AI visibility in automotive: a 5,000-prompt analysis
Automotive is one of the most contested categories in answer engines. We sent five thousand structured prompts to four models to measure which brands get referenced and in what context. The result shows visibility concentrating in a small group.
Brand Visibility Distribution in Automotive
The top five brands take 62% of model-comparison queries; 30+ brands share the long tail. From a 1,400-prompt universe.
At a Glance
01 / THE CHALLENGE
Not ranking, but being inside the answer
Users no longer see ten links, they get one synthesised answer. That moves competition from position to source selection, and in automotive that contest is markedly uneven.
The same prompt set produces a different brand distribution in every model.
Sub-brand and model-name variants distort measurement.
Dealer and third-party content overshadows the brand's own pages.
Looking good on one platform does not mean visibility across the ecosystem.
02 / THE WORK
Methodology
The report is a repeatable measurement protocol rather than a one-off crawl. The three steps below run identically every quarter.
Prompt set design
Informational, comparative and decision-intent prompts were balanced to reflect real user behaviour, with equal weight per sub-category.
Entity normalisation
Brand, sub-brand and model-name variants were mapped to a single entity. Otherwise the same brand is counted under several names and visibility splits artificially.
Visibility score
Mention frequency, citations and position inside the answer were weighted into a score per brand, with model-level differences reported separately.
03 / RESULTS AT PROMPT LEVEL
The top five brands and the model gap
Same prompts, different models: the order of leadership holds, but the share distribution shifts noticeably.

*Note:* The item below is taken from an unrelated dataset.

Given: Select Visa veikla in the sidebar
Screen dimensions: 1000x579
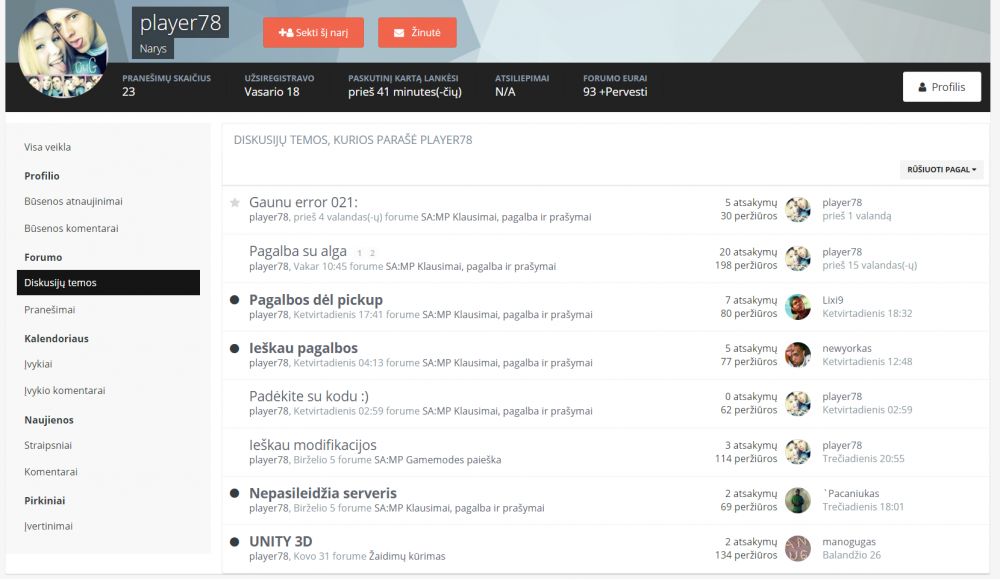Looking at the screenshot, I should click(48, 147).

SAMPLE: 5,000 PROMPTS · 42 BRANDS · 4 MODELS · SOURCE: BRANTIAL PROMPT CONSOLE · APR–MAY 2026
The most uncomfortable finding is this: a brand's own site gets quoted less than dealer and comparison sites. That changes where the content budget goes.

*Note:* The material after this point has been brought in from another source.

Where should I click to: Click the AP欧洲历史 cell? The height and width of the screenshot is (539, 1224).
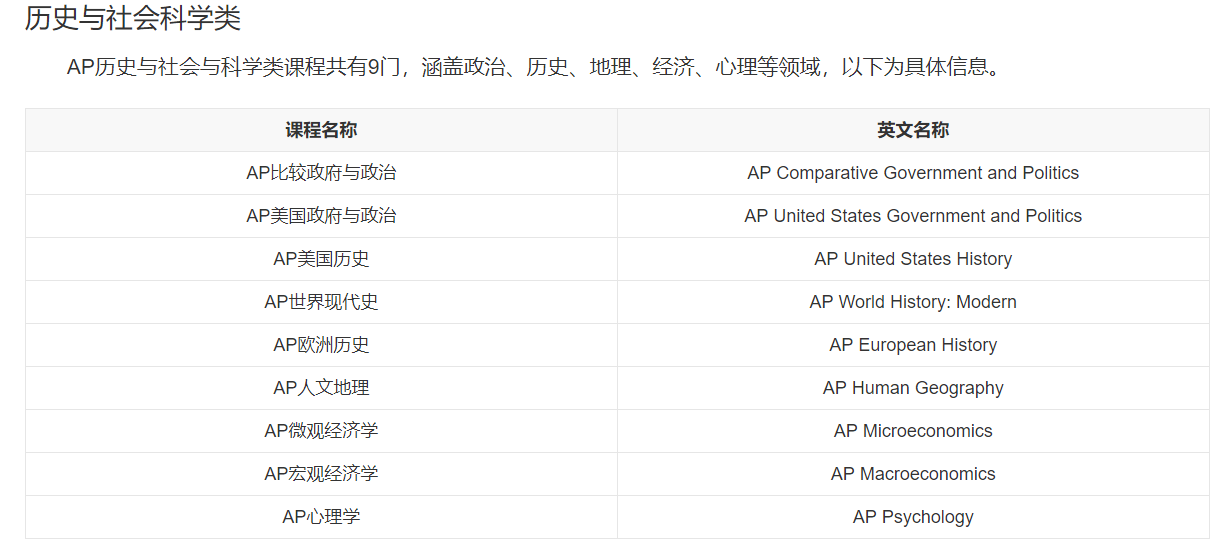(x=321, y=345)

Brantial research team The full dataset and per-brand breakdown are available on request.
04 / WHAT IT MEANS
Visibility is not incremental, it is a threshold
The data shows automotive brands are either consistently present in answers or effectively invisible. The middle band is thin, so the work that matters is structural source-worthiness rather than small improvements.
The practical conclusion: single-platform optimisation is not enough, and third-party source ecosystems and entity consistency matter at least as much as your own site.